April 6, 2016 (EIRNS)—”Minnesota Federal Reserve President Neel Kashkari, interviewed adversarily by CNBC-TV anchors today, repeated his assertion that the Dodd-Frank Act had done no good in preventing another full bank crash and huge bailout; and again spoke of breaking up the Wall Street banks as a potential solution. Kashkari's intervention came at the same moment that the anti-Wall Street Sen. Bernie Sanders completed his seventh primary victory over Hillary Clinton in the past eight states to vote.

"The question is," Kashkari said, "in a stressed economic environment like a crisis when multiple banks are running into trouble at the same time, will we actually be able to haircut bond holders and creditors? I say the answer is no. And the reason is the contagion from one bank to another bank to another bank. No one yet has figured out how to solve that contagion risk. Dodd-Frank hasn't done it. The ['bail-in' idea] hasn't done it. We see it in Europe.... Those 'contingent conversion' securities haven't added to stability. They've actually added to instability and uncertainty."

And asked why he hadn't brought up breaking up Wall Street banks in 2010, when he had just run the TARP bailout, Kashkari said he had, but, "What I'm saying, is, and what we in Minneapolis are saying, is, a bunch of these transformational solutions were taken off the table in 2010." That would be by Rep. Barney Frank, for Obama, on behalf of Wall Street.

Kashkari's April 4 hearing at the Minneapolis Fed Bank, on ending "too big to fail," featured Stanford economist Dr. Anaan Admati calling for the Fed to reject the Wall Street banks' latest "living will" proposals—"a charade," she said—”and then move to break these banks up by ordering them to sell off divisions and subsidiaries which threaten a crash.

Admati is correct that the Federal Reserve has the authority to determine that large banks' internal controls, including their "living wills," are not credible, and to order them to change their structure and sell off units.

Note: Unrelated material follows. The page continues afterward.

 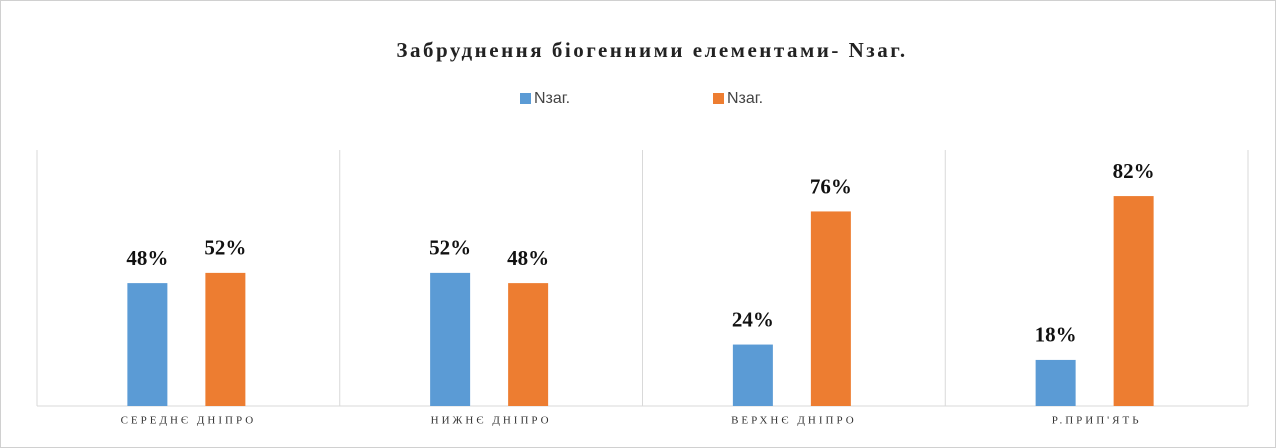 What do you see at coordinates (492, 421) in the screenshot?
I see `x-tick-label: НИЖНЄ ДНІПРО` at bounding box center [492, 421].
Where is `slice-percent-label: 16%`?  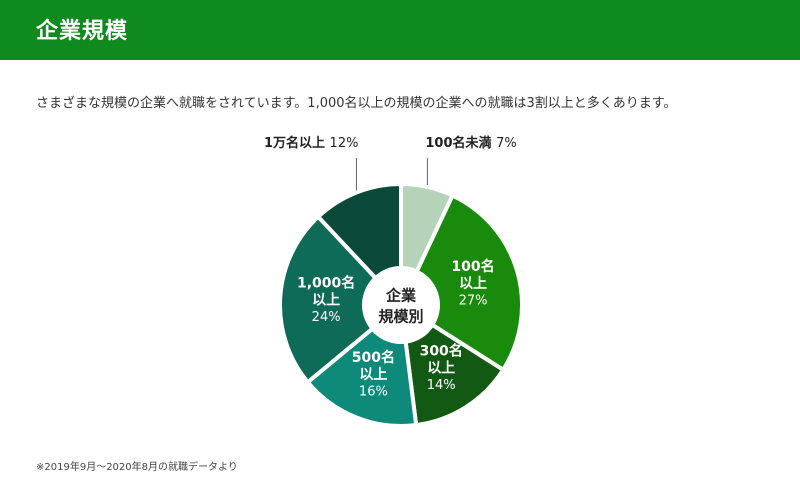
slice-percent-label: 16% is located at coordinates (374, 392).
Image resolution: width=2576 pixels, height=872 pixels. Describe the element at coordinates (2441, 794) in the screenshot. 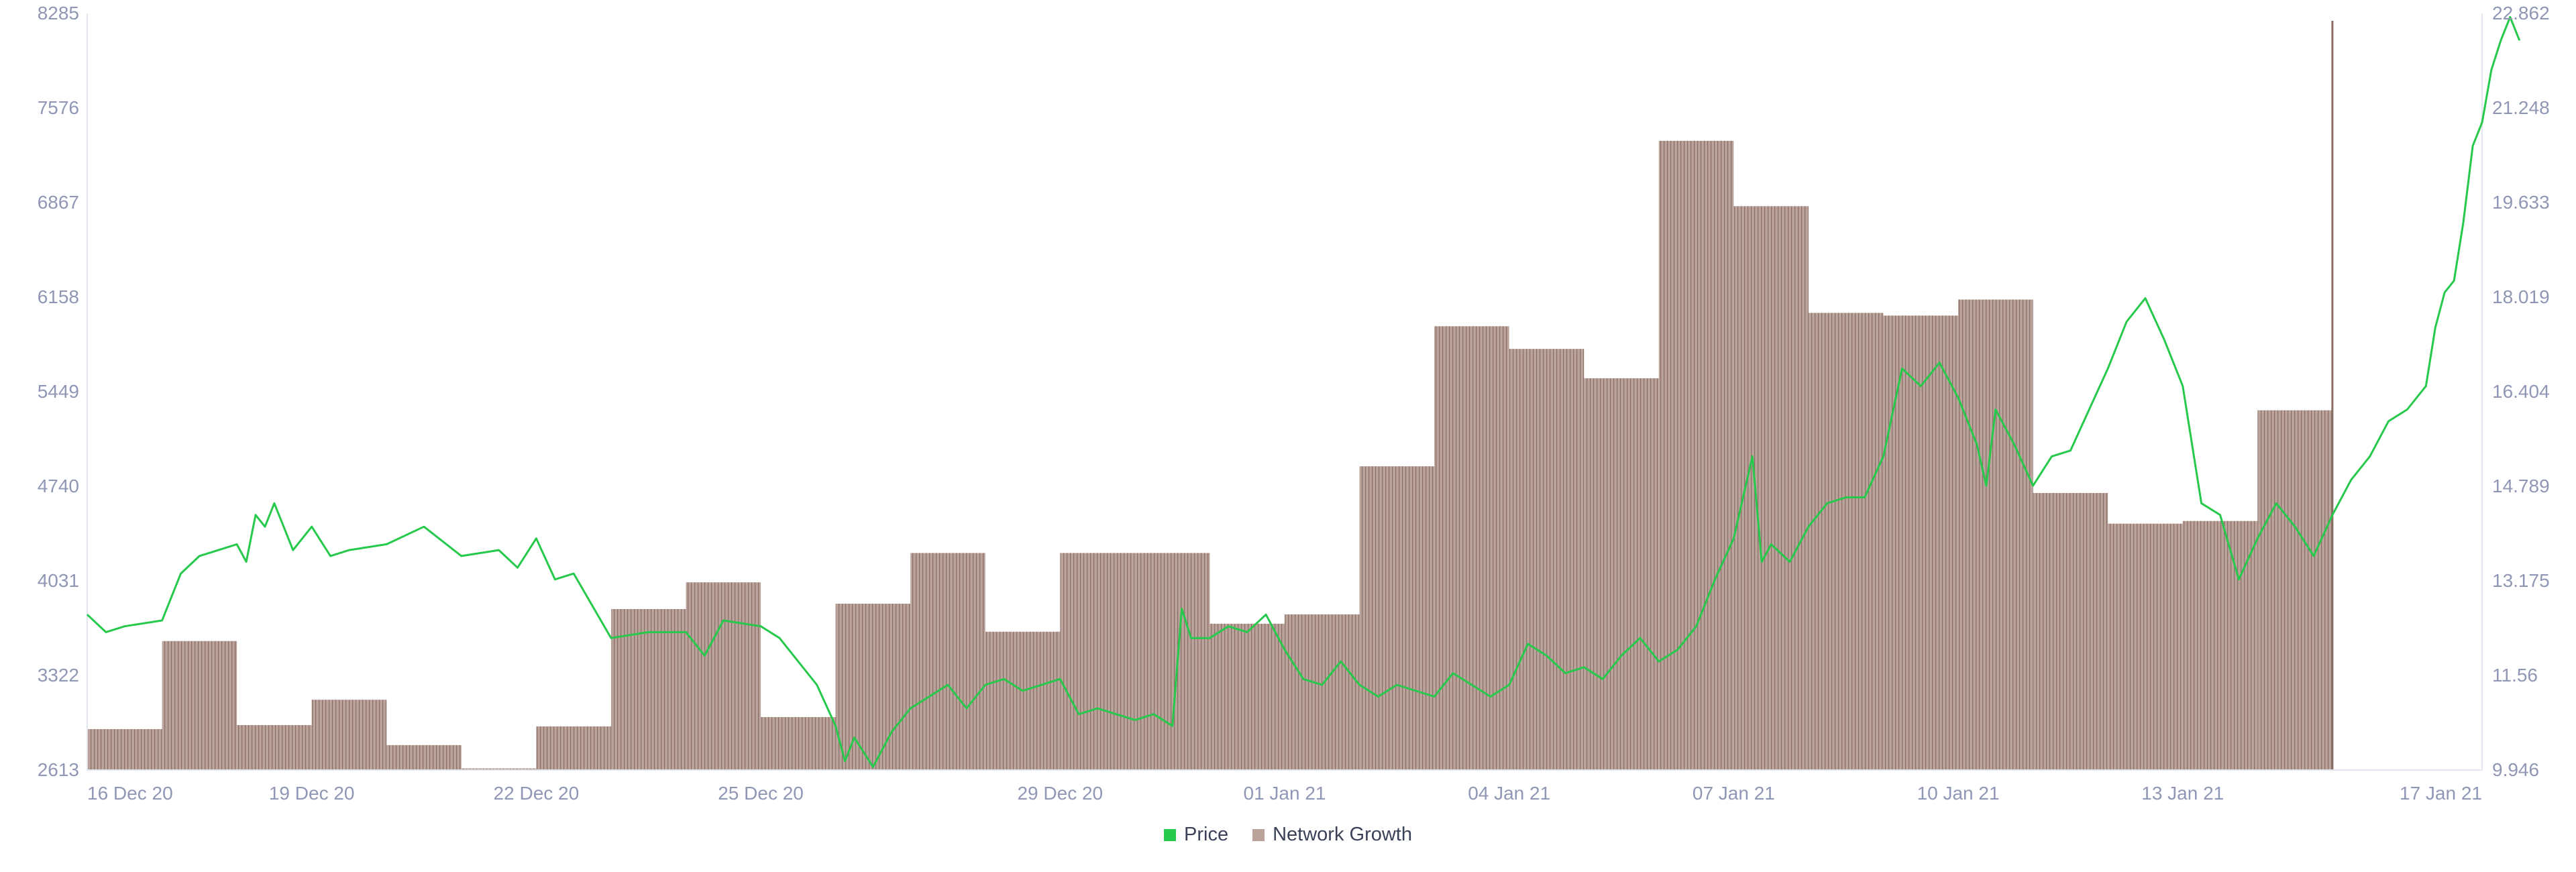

It has this authority as their "safety and soundness" regulator.

EIR Founding Editor and leading Hamiltonian economist Lyndon LaRouche gave this idea his qualified support, because the banks could be broken up quickly, and "the Federal Reserve could write off their bad assets through its discount window function." The only way "breaking up" Wall Street leads to a productive credit system, LaRouche said, is that the vast majority of its speculative units be shut down entirely, and key to that is writing off all their worthless "assets."

LaRouche also noted the next Democratic debate, April 13 in New York, "could be some fun" with the Wall Street issue loose: "Hillary will try to defend inflation again, Wall Street inflation of all its worthless debt," he said.